• **PROBLEM**: Find the line with "Click the 7.0 price axis label" in the entries below, then output every line from it down to the line with "This screenshot has width=201, height=301.", exactly and with no pictures.

[Screenshot grounding data]
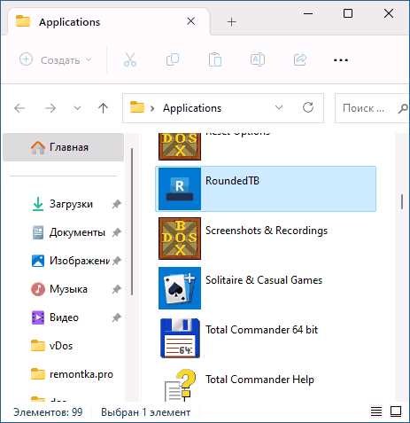Expand the Создать dropdown menu
The width and height of the screenshot is (410, 423).
click(89, 60)
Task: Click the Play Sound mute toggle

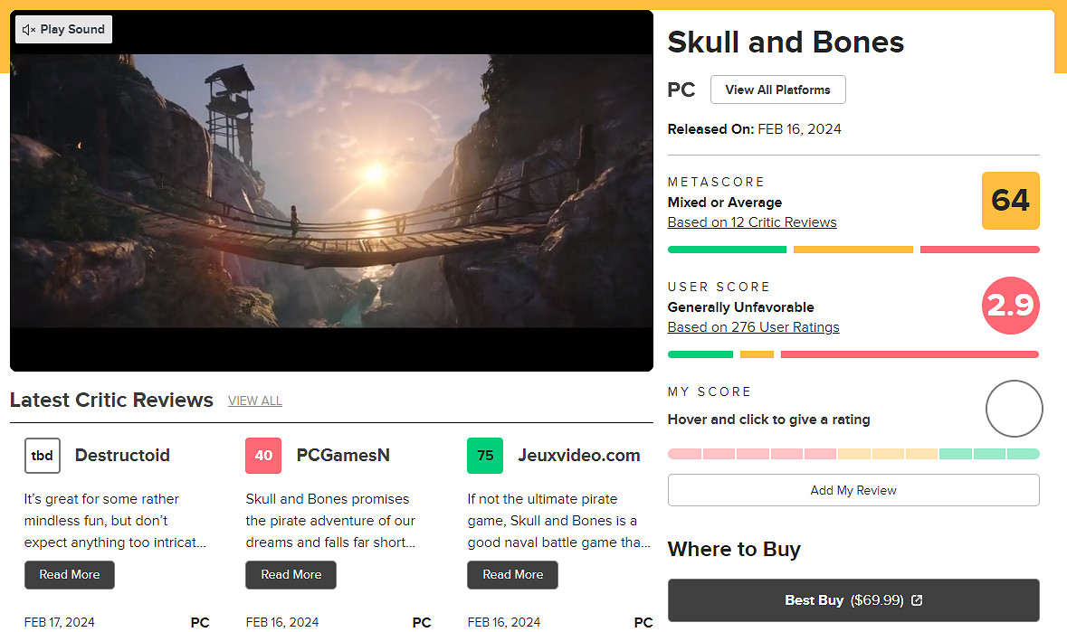Action: [63, 29]
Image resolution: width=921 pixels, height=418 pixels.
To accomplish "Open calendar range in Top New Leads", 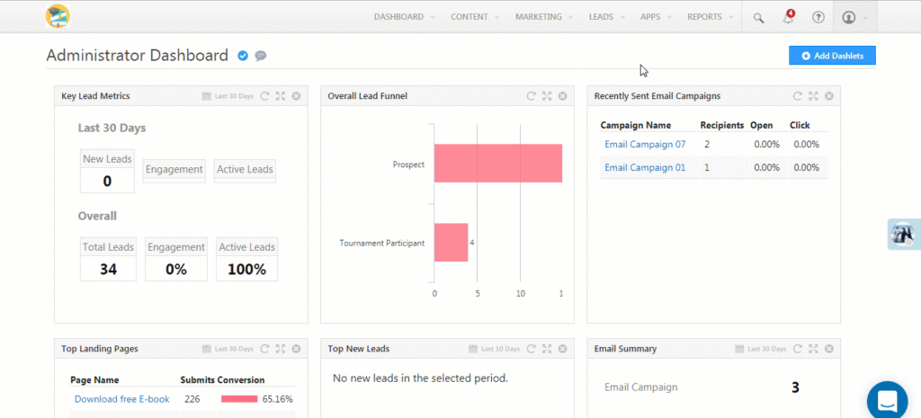I will pos(473,349).
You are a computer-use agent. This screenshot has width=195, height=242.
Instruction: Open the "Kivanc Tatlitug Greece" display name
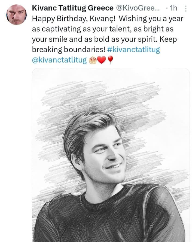[x=73, y=8]
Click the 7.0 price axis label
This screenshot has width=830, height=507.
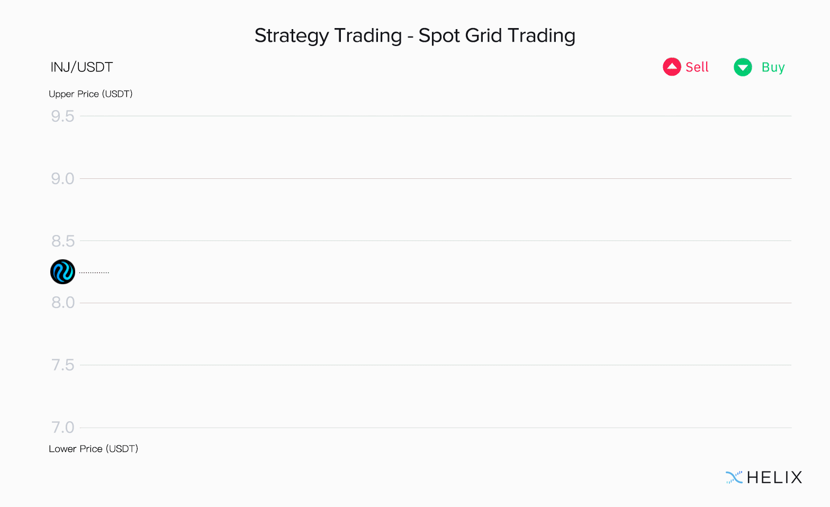click(x=63, y=428)
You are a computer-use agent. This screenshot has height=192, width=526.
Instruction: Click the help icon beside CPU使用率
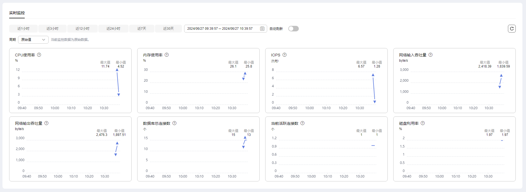(39, 55)
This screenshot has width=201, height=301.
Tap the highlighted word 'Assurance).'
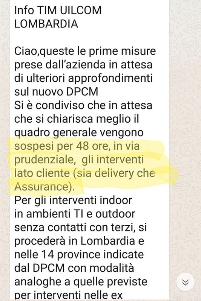tap(44, 187)
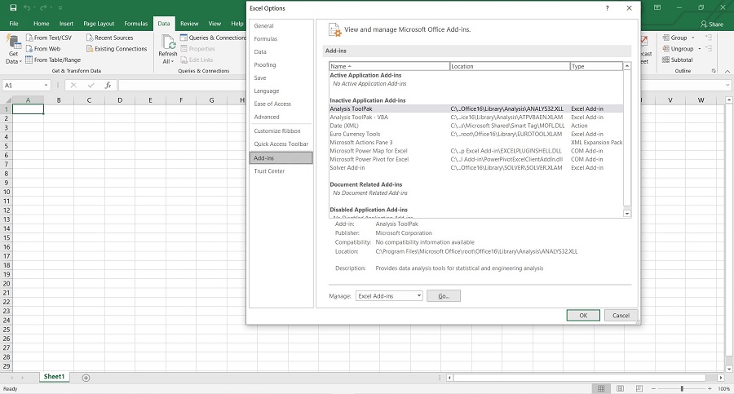
Task: Click the Insert Function fx icon
Action: click(x=108, y=85)
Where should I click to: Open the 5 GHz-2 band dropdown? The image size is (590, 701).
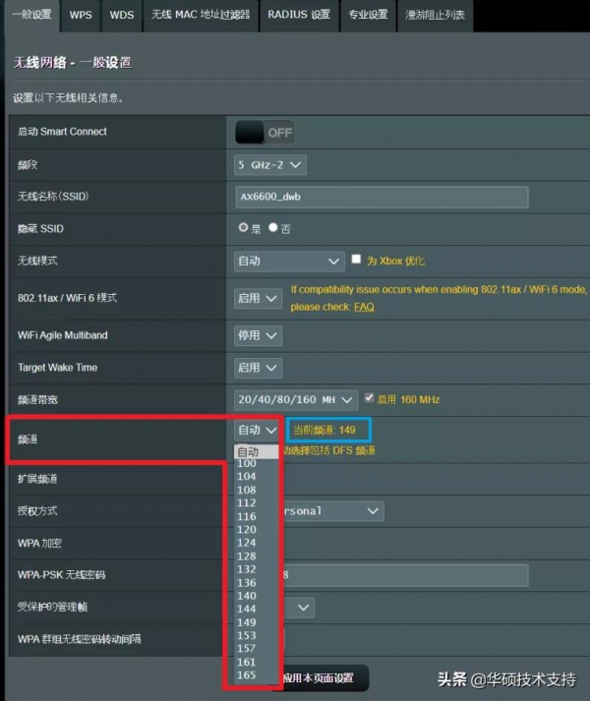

• **SOLUTION TO THE EXERCISE**:
Click the 7.0 price axis label
This screenshot has width=830, height=507.
click(x=63, y=428)
You are a computer-use agent. This screenshot has height=192, width=526.
Instruction: Click the help icon beside CPU使用率
(39, 55)
This screenshot has width=201, height=301.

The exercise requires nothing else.